▶ [WHAT THE TASK REQUIRES]: An exact copy of all the entries is what is needed here.

(Dataset entries)
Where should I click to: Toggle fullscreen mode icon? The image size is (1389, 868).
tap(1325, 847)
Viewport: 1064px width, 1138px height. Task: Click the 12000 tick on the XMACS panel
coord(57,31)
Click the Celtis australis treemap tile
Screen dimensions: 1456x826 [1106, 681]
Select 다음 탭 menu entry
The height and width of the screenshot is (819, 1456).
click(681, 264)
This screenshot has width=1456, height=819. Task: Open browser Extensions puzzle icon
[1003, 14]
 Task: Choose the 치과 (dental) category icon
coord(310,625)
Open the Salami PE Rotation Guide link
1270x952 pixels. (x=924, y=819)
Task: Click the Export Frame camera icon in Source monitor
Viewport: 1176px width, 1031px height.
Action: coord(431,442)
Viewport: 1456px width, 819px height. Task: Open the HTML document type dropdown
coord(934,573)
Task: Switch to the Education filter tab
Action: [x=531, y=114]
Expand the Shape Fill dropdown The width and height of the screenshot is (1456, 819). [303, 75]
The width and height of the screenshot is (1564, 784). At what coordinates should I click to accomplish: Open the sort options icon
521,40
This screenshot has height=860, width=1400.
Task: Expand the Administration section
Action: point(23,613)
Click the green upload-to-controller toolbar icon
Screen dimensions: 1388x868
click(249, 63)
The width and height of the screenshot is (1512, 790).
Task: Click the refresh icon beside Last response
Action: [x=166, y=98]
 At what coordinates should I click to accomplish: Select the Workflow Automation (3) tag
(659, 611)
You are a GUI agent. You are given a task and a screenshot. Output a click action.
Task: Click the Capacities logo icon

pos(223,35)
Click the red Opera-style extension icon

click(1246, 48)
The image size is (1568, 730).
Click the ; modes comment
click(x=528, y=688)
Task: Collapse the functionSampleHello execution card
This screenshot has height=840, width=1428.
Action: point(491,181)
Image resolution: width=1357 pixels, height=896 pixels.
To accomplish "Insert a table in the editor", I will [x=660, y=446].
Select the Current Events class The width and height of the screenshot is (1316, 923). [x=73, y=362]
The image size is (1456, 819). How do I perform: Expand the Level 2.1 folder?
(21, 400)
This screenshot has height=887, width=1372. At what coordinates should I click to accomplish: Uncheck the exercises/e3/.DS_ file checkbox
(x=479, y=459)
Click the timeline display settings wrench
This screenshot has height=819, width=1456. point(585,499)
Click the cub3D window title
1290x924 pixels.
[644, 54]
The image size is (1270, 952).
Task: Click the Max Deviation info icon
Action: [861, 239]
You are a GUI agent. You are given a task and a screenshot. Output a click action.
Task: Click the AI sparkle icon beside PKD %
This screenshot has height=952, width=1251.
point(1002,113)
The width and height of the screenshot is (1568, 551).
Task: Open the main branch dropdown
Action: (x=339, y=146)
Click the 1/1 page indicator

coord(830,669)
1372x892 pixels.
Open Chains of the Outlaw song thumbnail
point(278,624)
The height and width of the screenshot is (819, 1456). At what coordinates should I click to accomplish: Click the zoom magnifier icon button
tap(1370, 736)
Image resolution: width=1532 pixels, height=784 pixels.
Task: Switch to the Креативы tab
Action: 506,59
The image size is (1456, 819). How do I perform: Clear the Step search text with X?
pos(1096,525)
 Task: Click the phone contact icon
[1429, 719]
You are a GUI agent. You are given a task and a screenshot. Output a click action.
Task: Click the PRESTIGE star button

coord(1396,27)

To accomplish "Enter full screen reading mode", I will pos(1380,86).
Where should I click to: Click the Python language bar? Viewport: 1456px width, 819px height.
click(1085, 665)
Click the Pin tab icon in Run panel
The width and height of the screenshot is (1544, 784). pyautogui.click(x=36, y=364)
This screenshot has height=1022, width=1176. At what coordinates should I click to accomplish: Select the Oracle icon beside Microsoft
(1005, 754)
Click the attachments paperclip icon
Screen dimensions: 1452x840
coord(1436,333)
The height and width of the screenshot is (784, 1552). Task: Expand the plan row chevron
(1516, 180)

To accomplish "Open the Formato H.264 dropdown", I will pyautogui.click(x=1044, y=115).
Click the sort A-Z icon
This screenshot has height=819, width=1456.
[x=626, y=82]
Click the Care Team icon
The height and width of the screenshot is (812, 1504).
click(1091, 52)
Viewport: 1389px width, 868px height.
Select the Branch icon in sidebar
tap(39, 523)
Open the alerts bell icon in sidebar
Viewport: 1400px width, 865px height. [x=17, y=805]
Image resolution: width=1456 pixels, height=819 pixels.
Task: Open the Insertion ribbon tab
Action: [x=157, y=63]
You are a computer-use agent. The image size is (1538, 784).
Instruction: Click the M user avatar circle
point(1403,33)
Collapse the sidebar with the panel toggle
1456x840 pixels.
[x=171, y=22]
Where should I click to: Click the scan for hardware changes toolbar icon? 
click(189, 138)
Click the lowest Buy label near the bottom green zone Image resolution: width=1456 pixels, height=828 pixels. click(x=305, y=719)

▶ [ANSWER TO THIS TASK]:
Where should I click to: Toggle fullscreen mode icon? The image size is (1389, 868).
tap(1325, 847)
Viewport: 1064px width, 1138px height. Task: Click the 12000 tick on the XMACS panel
coord(57,31)
Click the Celtis australis treemap tile
Screen dimensions: 1456x826 [1106, 681]
Select 다음 탭 menu entry
The height and width of the screenshot is (819, 1456).
click(681, 264)
This screenshot has width=1456, height=819. Task: Open browser Extensions puzzle icon
[1003, 14]
 Task: Choose the 치과 (dental) category icon
coord(310,625)
Open the Salami PE Rotation Guide link
1270x952 pixels. (x=924, y=819)
Task: Click the Export Frame camera icon in Source monitor
Viewport: 1176px width, 1031px height.
Action: coord(431,442)
Viewport: 1456px width, 819px height. Task: Open the HTML document type dropdown
coord(934,573)
Task: Switch to the Education filter tab
Action: [x=531, y=114]
Expand the Shape Fill dropdown The width and height of the screenshot is (1456, 819). [303, 75]
The width and height of the screenshot is (1564, 784). At what coordinates should I click to accomplish: Open the sort options icon
521,40
This screenshot has height=860, width=1400.
Task: Expand the Administration section
Action: point(23,613)
Click the green upload-to-controller toolbar icon
Screen dimensions: 1388x868
click(249, 63)
The width and height of the screenshot is (1512, 790).
Task: Click the refresh icon beside Last response
Action: [x=166, y=98]
 At what coordinates should I click to accomplish: Select the Workflow Automation (3) tag
(659, 611)
You are a GUI agent. You are given a task and a screenshot. Output a click action.
Task: Click the Capacities logo icon

pos(223,35)
Click the red Opera-style extension icon

click(1246, 48)
The image size is (1568, 730).
Click the ; modes comment
click(x=528, y=688)
Task: Collapse the functionSampleHello execution card
This screenshot has height=840, width=1428.
Action: point(491,181)
Image resolution: width=1357 pixels, height=896 pixels.
To accomplish "Insert a table in the editor", I will [x=660, y=446].
Select the Current Events class The width and height of the screenshot is (1316, 923). [x=73, y=362]
The image size is (1456, 819). How do I perform: Expand the Level 2.1 folder?
(21, 400)
This screenshot has height=887, width=1372. At what coordinates should I click to accomplish: Uncheck the exercises/e3/.DS_ file checkbox
(x=479, y=459)
Click the timeline display settings wrench
This screenshot has height=819, width=1456. point(585,499)
Click the cub3D window title
1290x924 pixels.
[644, 54]
The image size is (1270, 952).
Task: Click the Max Deviation info icon
Action: [861, 239]
You are a GUI agent. You are given a task and a screenshot. Output a click action.
Task: Click the AI sparkle icon beside PKD %
This screenshot has height=952, width=1251.
point(1002,113)
The width and height of the screenshot is (1568, 551).
Task: Open the main branch dropdown
Action: (x=339, y=146)
Click the 1/1 page indicator

coord(830,669)
1372x892 pixels.
Open Chains of the Outlaw song thumbnail
point(278,624)
The height and width of the screenshot is (819, 1456). At what coordinates should I click to accomplish: Click the zoom magnifier icon button
tap(1370, 736)
Image resolution: width=1532 pixels, height=784 pixels.
Task: Switch to the Креативы tab
Action: 506,59
The image size is (1456, 819). How do I perform: Clear the Step search text with X?
pos(1096,525)
 Task: Click the phone contact icon
[1429, 719]
You are a GUI agent. You are given a task and a screenshot. Output a click action.
Task: Click the PRESTIGE star button

coord(1396,27)

To accomplish "Enter full screen reading mode", I will pos(1380,86).
Where should I click to: Click the Python language bar? Viewport: 1456px width, 819px height.
click(1085, 665)
Click the Pin tab icon in Run panel
The width and height of the screenshot is (1544, 784). pyautogui.click(x=36, y=364)
This screenshot has height=1022, width=1176. At what coordinates should I click to accomplish: Select the Oracle icon beside Microsoft
(1005, 754)
Click the attachments paperclip icon
Screen dimensions: 1452x840
coord(1436,333)
The height and width of the screenshot is (784, 1552). Task: Expand the plan row chevron
(1516, 180)

To accomplish "Open the Formato H.264 dropdown", I will pyautogui.click(x=1044, y=115).
Click the sort A-Z icon
This screenshot has height=819, width=1456.
[x=626, y=82]
Click the Care Team icon
The height and width of the screenshot is (812, 1504).
click(1091, 52)
Viewport: 1389px width, 868px height.
Select the Branch icon in sidebar
tap(39, 523)
Open the alerts bell icon in sidebar
Viewport: 1400px width, 865px height. [x=17, y=805]
Image resolution: width=1456 pixels, height=819 pixels.
Task: Open the Insertion ribbon tab
Action: [x=157, y=63]
You are a computer-use agent. The image size is (1538, 784).
Instruction: Click the M user avatar circle
point(1403,33)
Collapse the sidebar with the panel toggle
1456x840 pixels.
[x=171, y=22]
Where should I click to: Click the scan for hardware changes toolbar icon? 
click(189, 138)
Click the lowest Buy label near the bottom green zone Image resolution: width=1456 pixels, height=828 pixels. click(x=305, y=719)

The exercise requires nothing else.